Arbeitsauftrag =
Schreiben Sie aus dem Textauszug über das Rotwelsch unten alles von „Das Rotwelsch, dieser“ bis hinunter zu „Umgangssprache gelangt ist.“ wortgetreu ab.

Textauszug =
Das Rotwelsch, dieser Geheimjargon der Bettler, Gauner und des Fahrenden Volks, habe ich im Roman recht sparsam benutzt, um den Text nicht zu überfrachten. Es entstand bereits im Mittelalter und speist sich aus dem Jiddischen, aus der Sprache der Sinti und Roma sowie aus Nachbarsprachen wie dem Niederländischen oder dem Französischen. Wenn den Lesern Begriffe wie Kittchen oder Knast, pennen oder malochen bekannt vorkommen, liegt das daran, dass einiges davon über die Studentensprache in unsere heutige Umgangssprache gelangt ist.

Der im Roman erwähnte Erzräuber Peter Petri der Ältere, genannt Alt-Schwarzpeter, soll übrigens während seiner lebenslangen Zuchthausstrafe in Paris das Kartenspiel „Schwarzer Peter“ erfunden haben.

Vorliegende Angaben =

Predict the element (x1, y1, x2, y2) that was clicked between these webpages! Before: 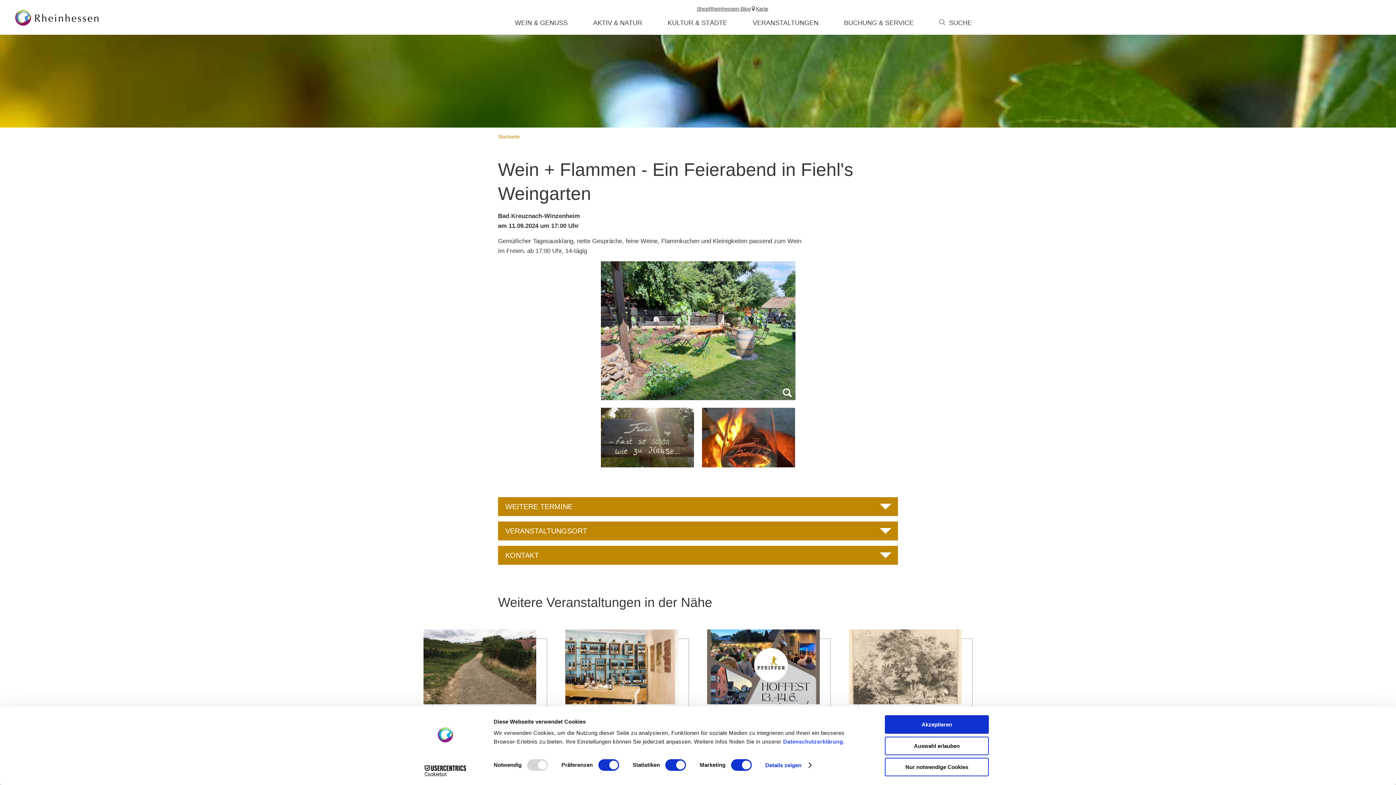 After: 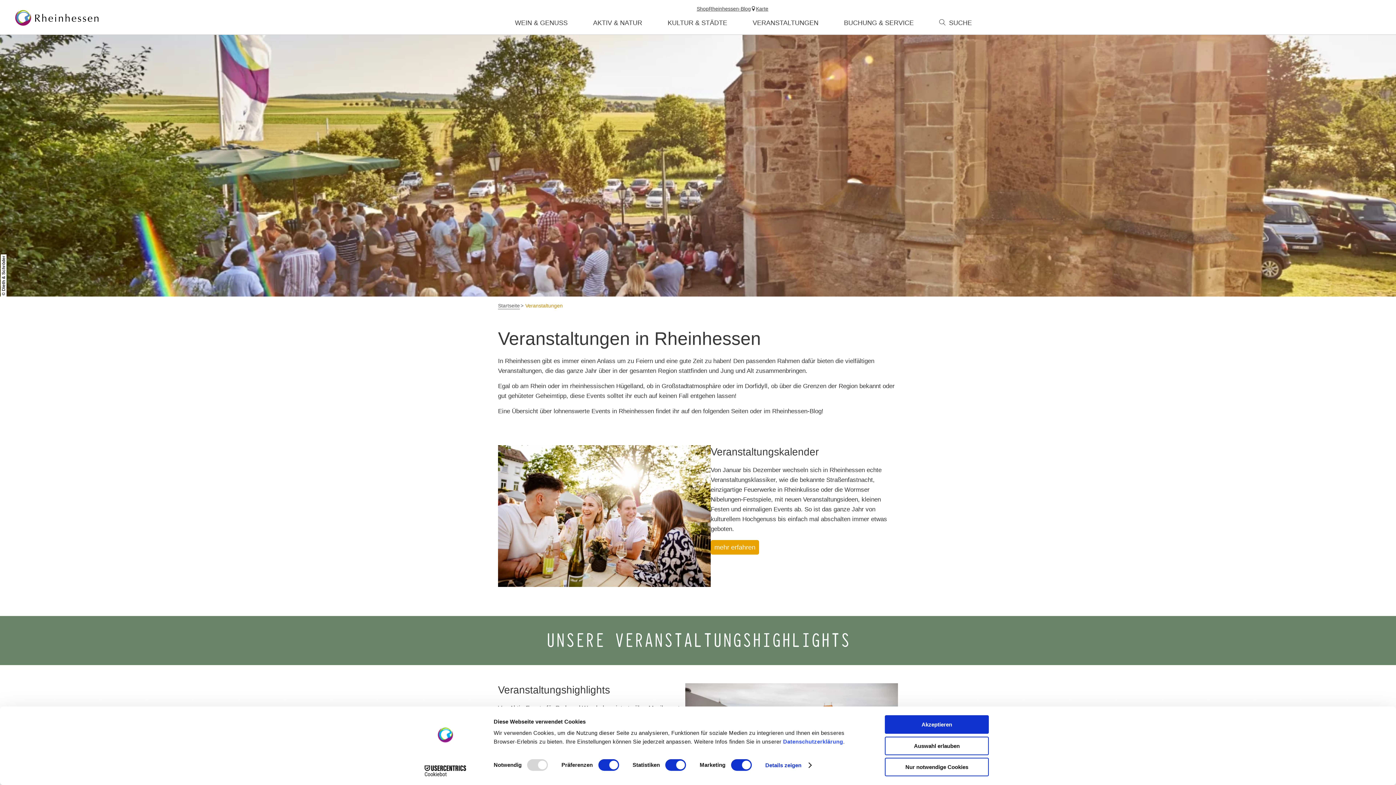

Ergebnis =
Das Rotwelsch, dieser Geheimjargon der Bettler, Gauner und des Fahrenden Volks, habe ich im Roman recht sparsam benutzt, um den Text nicht zu überfrachten. Es entstand bereits im Mittelalter und speist sich aus dem Jiddischen, aus der Sprache der Sinti und Roma sowie aus Nachbarsprachen wie dem Niederländischen oder dem Französischen. Wenn den Lesern Begriffe wie Kittchen oder Knast, pennen oder malochen bekannt vorkommen, liegt das daran, dass einiges davon über die Studentensprache in unsere heutige Umgangssprache gelangt ist.